EFEWashington

O presidente dos Estados Unidos, Donald Trump, apresentou esta sexta-feira o que chamou de plano Platinum, para atrair eleitores da população afro-americana, com promessas como classificar a organização Ku Klux Klan (KKK) e o movimento Antifa como grupos terroristas e declarar como feriado nacional o dia 19 de junho, quando é celebrada a festa que comemora a emancipação dos escravos, conhecida como Juneteenth.

"Estou aqui para anunciar um novo plano para trazer mais oportunidades, mais segurança, mais justiça e mais prosperidade à comunidade negra", disse Trump num ato de campanha em Atlanta, no estado da Geórgia.

Segundo o mandatário, trata-se de "um contrato com os afro-americanos, e vai ser algo que as pessoas vão falar por muito tempo".

"Se votarem nos republicanos por mais quatro anos, vamos criar 3 milhões de novos empregos para a comunidade negra, abrir 500 mil novos negócios com proprietários negros, aumentaremos o acesso da comunidade negra ao capital em 500.000 milhões de dólares", anunciou.

Trump enfatizou que a iniciativa vai incluir investimentos no desenvolvimento de comunidades e instituições financeiras, além de "construir bairros urbanos pacíficos e mais seguros com os mais altos padrões de vigilância policial".

No discurso, Trump ofereceu poucos detalhes sobre o projeto, que, de acordo com um documento divulgado pela equipa de campanha, inclui "processar o KKK e o Antifa como organizações terroristas" e fazer com que o "linchamento", um termo associado nos EUA com o assassinato e enforcamento de negros por motivos racistas, seja considerado de ódio ao nível nacional.

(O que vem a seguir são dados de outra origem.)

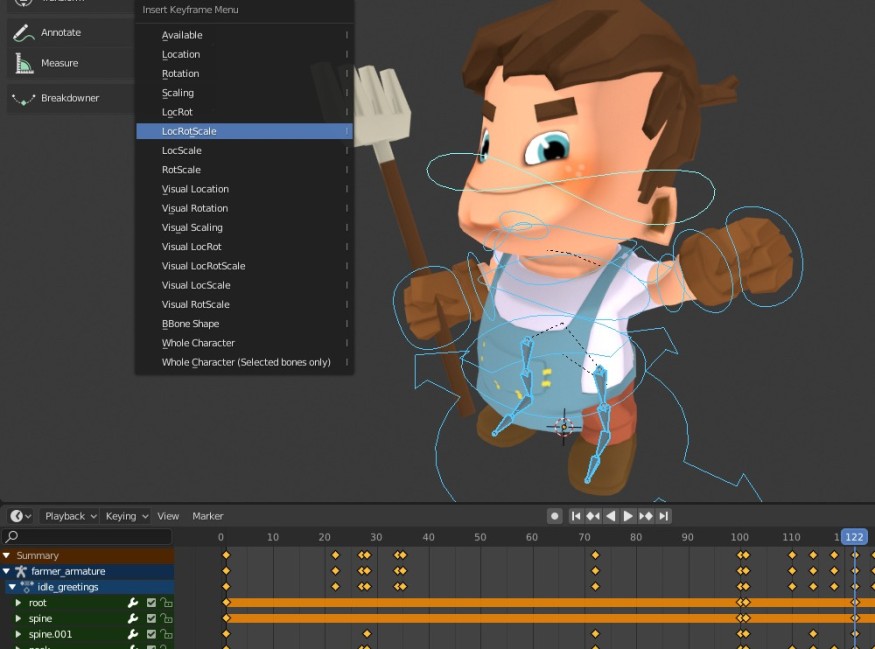Viewport: 875px width, 649px height.
Task: Play the animation forward
Action: [628, 516]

A iniciativa também prevê que o Juneteenth se torne um feriado nacional. A celebração remonta ao dia 19 de junho de 1865, quando um general da União, Gordon Granger, leu uma ordem federal declarando liberdade para escravos negros em Galveston, Texas, dois anos e meio após o presidente Abraham Lincoln ter assinado a Proclamação de Emancipação.

O plano busca promover oportunidades económicas para pequenas empresas geridas por cidadãos negros com 400.000 milhões em empréstimos e assistência técnica.

O anúncio da iniciativa vem após o regresso dos protestos raciais em algumas partes do país, depois da procuradoria ter decidido não acusar de assassinato os agentes policiais envolvidos na morte da cidadã negra Breonna Taylor, em março, em Louisville (Kentucky).

Taylor morreu após ser baleada seis vezes numa rusga policial na sua casa por três agentes à paisana que atiraram indiscriminadamente depois do namorado da mulher os ter confundido com assaltantes e disparado.

Desde o início dos protestos, Trump tem culpado o movimento Antifa de estar por trás da organização dos tumultos nas principais cidades do país.

Antifa é um movimento anarquista sem estrutura hierárquica ou programa claro, cujos objetivos vão desde a mais radical luta antissistema até à busca de justiça social. O objetivo mais comum dos seus apoiantes é derrubar grupos fascistas, racistas, neonazis e de extrema-direita.